Tribunale di Perugia (foto F. Troccoli)

di Francesca Marruco

Ausili e protesi pagati a peso d’oro. Spesso anche con 1400 euro di differenza sul prezzo reale e con una qualità di molto inferiore. E’ per questo che tredici persone sono state rinviate a giudizio dal gup Carla Giangamboni venerdì mattina nell’ambito dell’inchiesta chiamata ‘protesi d’oro’. Tutti a processo senza l’accusa più pesante, quella di associazione a delinquere, per cui gli stessi pm Mario Formisano e Paolo Abbritti, avevano sollecitato il non luogo a procedere in sede di repliche.

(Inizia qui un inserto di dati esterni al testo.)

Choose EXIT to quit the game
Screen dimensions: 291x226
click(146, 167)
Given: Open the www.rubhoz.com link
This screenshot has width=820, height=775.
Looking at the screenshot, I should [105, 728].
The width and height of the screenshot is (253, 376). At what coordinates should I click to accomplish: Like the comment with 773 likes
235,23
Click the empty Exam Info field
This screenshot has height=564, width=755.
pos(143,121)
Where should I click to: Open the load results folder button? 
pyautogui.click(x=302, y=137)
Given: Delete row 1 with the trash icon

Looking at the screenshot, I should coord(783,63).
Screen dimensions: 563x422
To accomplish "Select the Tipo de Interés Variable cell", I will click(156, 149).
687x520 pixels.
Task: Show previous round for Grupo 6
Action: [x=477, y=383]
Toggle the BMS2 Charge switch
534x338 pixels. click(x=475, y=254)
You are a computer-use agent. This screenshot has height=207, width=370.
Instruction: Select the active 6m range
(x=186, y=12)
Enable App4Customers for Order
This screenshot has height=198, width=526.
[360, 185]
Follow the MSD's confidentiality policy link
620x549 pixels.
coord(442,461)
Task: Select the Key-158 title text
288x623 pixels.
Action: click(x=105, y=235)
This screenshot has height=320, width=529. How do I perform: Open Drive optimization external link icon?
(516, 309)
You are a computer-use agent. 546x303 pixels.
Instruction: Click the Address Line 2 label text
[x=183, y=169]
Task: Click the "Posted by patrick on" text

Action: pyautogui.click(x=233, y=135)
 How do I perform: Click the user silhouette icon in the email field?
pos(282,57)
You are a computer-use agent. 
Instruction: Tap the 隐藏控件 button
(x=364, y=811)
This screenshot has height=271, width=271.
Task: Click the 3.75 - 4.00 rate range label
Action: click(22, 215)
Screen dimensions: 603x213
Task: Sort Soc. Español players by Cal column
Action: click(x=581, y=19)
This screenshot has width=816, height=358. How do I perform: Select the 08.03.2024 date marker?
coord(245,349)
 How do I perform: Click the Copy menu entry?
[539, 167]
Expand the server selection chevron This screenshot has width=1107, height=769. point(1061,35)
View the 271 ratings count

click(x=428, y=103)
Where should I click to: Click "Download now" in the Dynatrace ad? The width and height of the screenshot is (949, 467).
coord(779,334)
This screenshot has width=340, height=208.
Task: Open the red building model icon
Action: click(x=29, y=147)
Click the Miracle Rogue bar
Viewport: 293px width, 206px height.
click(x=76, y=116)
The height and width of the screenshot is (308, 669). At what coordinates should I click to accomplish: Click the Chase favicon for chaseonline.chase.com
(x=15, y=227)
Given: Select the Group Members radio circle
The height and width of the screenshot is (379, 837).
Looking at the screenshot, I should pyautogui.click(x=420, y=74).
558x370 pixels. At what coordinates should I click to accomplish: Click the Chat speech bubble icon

A processo Per tredici persone dunque il processo inizierà il 7 febbraio 2017, ma i reati, che vanno dalla truffa, al falso alla corruzione saranno tutti prescritti tra qualche mese. In particolare, andranno a processo Andrea Semidoro e Giovanni Semidoro, Marcello Bracco, Marinella Biagetti, Silvano Cerri, Alessandro Maria Pio La Medica, Gabriele Cicioni, Sandro Dalla Costa,Bruno Lepri, Giuseppe Manuali, Roberto Nelli, Sauro Piastrelli, Tiziana Prosperetti.

Il ruolo dei medici Secondo l’accusa i medici prescrittori della Asl 2 sarebbero stati corrotti attraverso «ingenti somme di denaro e/o regalie di varia natura per compiere atti contrari ai propri doveri d’ufficio consistenti nel rilasciare certificazioni ideologicamente false poiché concesse in assenza della condizioni legittimanti». I medici averbbero attestato «falsamente negli attestati di avvenuto collaudo di aver accertato la rispondenza degli ausili protesici forniti alle persone assistite con quelli prescritti». I medici avrebbero quindi concesso «favori professionali consistenti nell’indirizzare l’assistito verso l’azienda Semidoro per gli acquisti di ausili protesici, riepilogati su “liste individuali” che venivano periodicamente distrutte dopo la corresponsione della “ricompensa” spettante che veniva consegnata nelle rispettive “buste chiuse”». Secondo l’accusa, avrebbero percepito tra il 4 e l’8 percento del fatturato. I pubblici ministeri, che hanno ereditato il fascicolo dal pm Razzi, hanno parlato degli oltre 130 episodi sospetti messi in fila dai carabinieri del Nas. Episodi in cui sarebbero state pagate fino a 1400 euro di differenza su ausili ortopedici utili a pazienti malati. E per questi episodi il giudice ha ritenuto di dover mandare a processo tutti gli imputati, concordando evidentemente con i pm che hanno parlato di prove evidenti della loro colpevolezza.

L’associazione a delinquere Per l’associazione a delinquere invece, sono stati gli stessi magistrati a chiedere il proscioglimento in sede di repliche. A sollecitare la stessa soluzione era stato anche l’avvocato Nicola Di Mario nella sua arringa e  in una memoria depositata venerdì mattina, in cui aveva scritto che l’accusa «ricorre ad inammissibili esemplificazioni giuridiche per criminalizzare condotte che non presentano alcun segno riconoscibile di rilevanza penale», e «la mera circostanza che una pluralità di illeciti sia stata consumata nell’ambito di una formazione sociale già composta e definita, non costituisce indice rivelatore, nemmeno a livello indiziario, dell’esistenza di un sodalizio criminoso». Insomma si a processo, ma senza l’accusa più pesante e col sollievo- per gli indagati-  della prescrizione dietro l’angolo.